Patent Publication Number: US-5425342-A

Title: Fuel injection apparatus

Description:
BACKGROUND OF THE INVENTION 
     This invention relates to an apparatus for injecting pressure regulated fuel through fuel injectors into an internal combustion engine. 
     Fuel injection apparatus have been used to inject pressure regulated fuel into an internal combustion engine through fuel injectors provided in a fuel supply passage extending from a fuel tank. In order to provide a linear relationship between the amount of fuel injected into the engine and the length of time the fuel injector opens, it is required to maintain the pressure differential across the fuel injectors at a predetermined level. For example, Japanese Patent Kokai NO. 63-120848 discloses such a fuel injection apparatus which achieves this pressure regulation with the use of a pressure regulator provided in the fuel supply passage for varying the amount of excess fuel returned through a return passage to the fuel tank. While the fuel passes the return passage, it is heated to increase the temperature of the fuel stored in the fuel tank. Since the fuel pump is designed to have a sufficient capacity, a great amount of excess fuel will be returned through the return passage so as to produce a great fuel temperature increase which may be a cause of vapor lock. 

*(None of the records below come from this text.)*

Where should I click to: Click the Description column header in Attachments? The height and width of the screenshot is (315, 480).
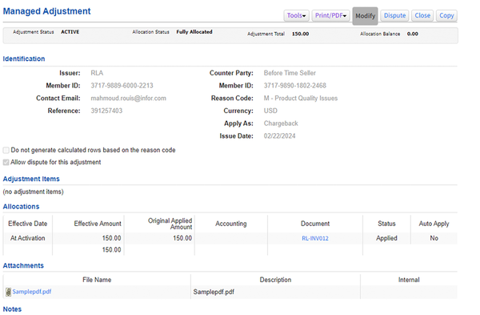coord(275,280)
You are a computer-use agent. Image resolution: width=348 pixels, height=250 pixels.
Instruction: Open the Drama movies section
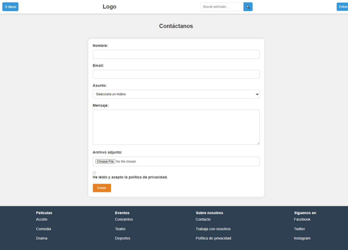pyautogui.click(x=41, y=238)
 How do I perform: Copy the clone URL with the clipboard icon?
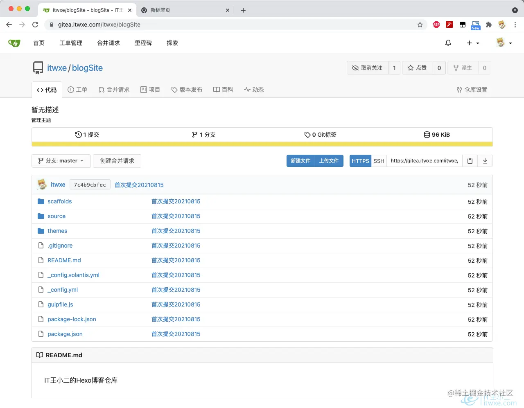tap(470, 160)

     SUMMARY OF THE INVENTION 
     It is a main object of the invention to provide an improved fuel injection apparatus which is free from an excessive fuel temperature increase which may be a cause of vapor lock. 

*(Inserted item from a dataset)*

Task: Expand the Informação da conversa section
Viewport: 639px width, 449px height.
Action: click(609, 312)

     There is provided, in accordance with the invention, a fuel injection apparatus for an internal combustion engine. The fuel injection apparatus comprises a fuel injector connected to a fuel tank through a fuel supply passage for injecting fuel into the engine, a fuel pump provided in the fuel supply passage for pressurizing the fuel supplied from the fuel tank to the fuel injector, and a first pressure regulator provided in the fuel supply passage. The first pressure regulator is operable for varying the amount of excess fuel returned through a first return passage to the fuel tank to maintain a first predetermined pressure differential across the fuel injector. A control valve is provided in the first return passage for closing the first return passage in response to a command signal. The fuel injection apparatus also comprises a second pressure regulator provided in the fuel supply passage downstream of the first pressure regulator. The second pressure regulator is operable for varying the amount of excess fuel returned through a second return passage to the fuel tank to maintain a second predetermined pressure differential across the fuel injector. The second predetermined pressure differential is higher than the first predetermined pressure differential. A control unit is provided which is rmined engine conditions for producing the command signal to the control valve. 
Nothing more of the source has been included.